> _Dokumentauszug_:
Entscheidungsstichwort (Thema)

Vorlage zur Vorabentscheidung. Verbraucherschutz. Missbräuchliche Klauseln. Ausschluss von Vertragsklauseln, die auf bindenden nationalen Rechtsvorschriften beruhen, vom Anwendungsbereich dieser Richtlinie. Ausnahme von der Beurteilung der Missbräuchlichkeit einer Klausel. Kreditvertrag in Fremdwährung. Behaupteter Verstoß gegen die einem Gewerbetreibenden obliegende Informationspflicht. Vorrangige Prüfung anhand von Art. 1 Abs. 2 durch das nationale Gericht

 

Normenkette

Verfahrensordnung des Gerichtshofs Art. 99; Richtlinie 93/13/EWG Art. 1 Abs. 2, Art. 4 Abs. 2

 

Beteiligte

Credit Europe Ipotecar IFN und Credit Europe Bank

XU

YV

ZW

AU

BZ

CA

DB

EC

SC Credit Europe Ipotecar IFN SA

Credit Europe Bank NV

 

Tenor

Art. 1 Abs. 2 und Art. 4 Abs. 2 der Richtlinie 93/13/EWG des Rates vom 5. April 1993 über missbräuchliche Klauseln in Verbraucherverträgen sind dahin auszulegen, dass ein Gericht eines Mitgliedstaats, wenn es mit einem Rechtsstreit über eine angeblich missbräuchliche Vertragsklausel befasst ist, die auf einer abdingbaren nationalen Rechtsvorschrift beruht, verpflichtet ist, vorrangig das Eingreifen des in Art. 1 Abs. 2 dieser Richtlinie vorgesehenen Ausschlusses von deren Anwendungsbereich und nicht das Eingreifen der in Art. 4 Abs. 2 der Richtlinie vorgesehenen Ausnahme von der Beurteilung der Missbräuchlichkeit von Vertragsklauseln zu prüfen.

> _Aufgabenstellung_:
1. Welches Datum trägt die Richtlinie 93/13/EWG des Rates laut dem Entscheidungsauszug?
2. Führen Sie den Entscheidungsauszug zur Richtlinie 93/13/EWG im selben Stil fort, beginnend nach dessen letztem Satz.

> _Datenteil_:
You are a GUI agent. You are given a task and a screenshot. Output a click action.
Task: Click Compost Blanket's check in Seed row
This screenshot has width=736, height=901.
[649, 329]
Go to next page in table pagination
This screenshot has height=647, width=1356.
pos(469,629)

> _Antworten je Aufgabe_:
1. Den 5. April 1993.

2.
Tatbestand

In der Rechtssache

betreffend ein Vorabentscheidungsersuchen nach Art. 267 AEUV, eingereicht vom Tribunalul Galaţi (Landgericht Galaţi, Rumänien) mit Entscheidung vom 27. Februar 2019, beim Gerichtshof eingegangen am 7. Mai 2019, in dem Verfahren

XU,

YV,

ZW,

AU,

BZ,

CA,

DB,

EC

gegen

SC Credit Europe Ipotecar IFN SA,

Credit Europe Bank NV

erlässt

DER GERICHTSHOF (Sechste Kammer)

unter Mitwirkung des Kammerpräsidenten L. Bay Larsen, der Richterin C. Toader und des Richters N. Jääskinen (Berichterstatter),

Generalanwältin: J. Kokott,

Kanzler: A. Calot Escobar,

aufgrund des schriftlichen Verfahrens,

unter Berücksichtigung der Erklärungen

  • der rumänischen Regierung, zunächst vertreten durch R. I. Haţieganu, A. Rotăreanu und C.-R. Canţăr, dann durch E. Gane, R. I. Haţieganu und A. Rotăreanu als Bevollmächtigte,
  • der Europäischen Kommission, vertreten durch N. Ruiz García und C. Gheorghiu als Bevollmächtigte,

aufgrund der nach Anhörung der Generalanwältin ergangenen Entscheidung, gemäß Art. 99 der Verfahrensordnung des Gerichtshofs durch mit Gründen versehenen Beschluss zu entscheiden,

folgenden

Beschluss

 

Entscheidungsgründe

Rz. 1

Das Vorabentscheidungsersuchen betrifft die Auslegung von Art. 1 Abs. 2 und Art. 4 Abs. 2 der Richtlinie 93/13/EWG des Rates vom 5. April 1993 über missbräuchliche Klauseln in Verbraucherverträgen (ABl. 1993, L 95, S. 29).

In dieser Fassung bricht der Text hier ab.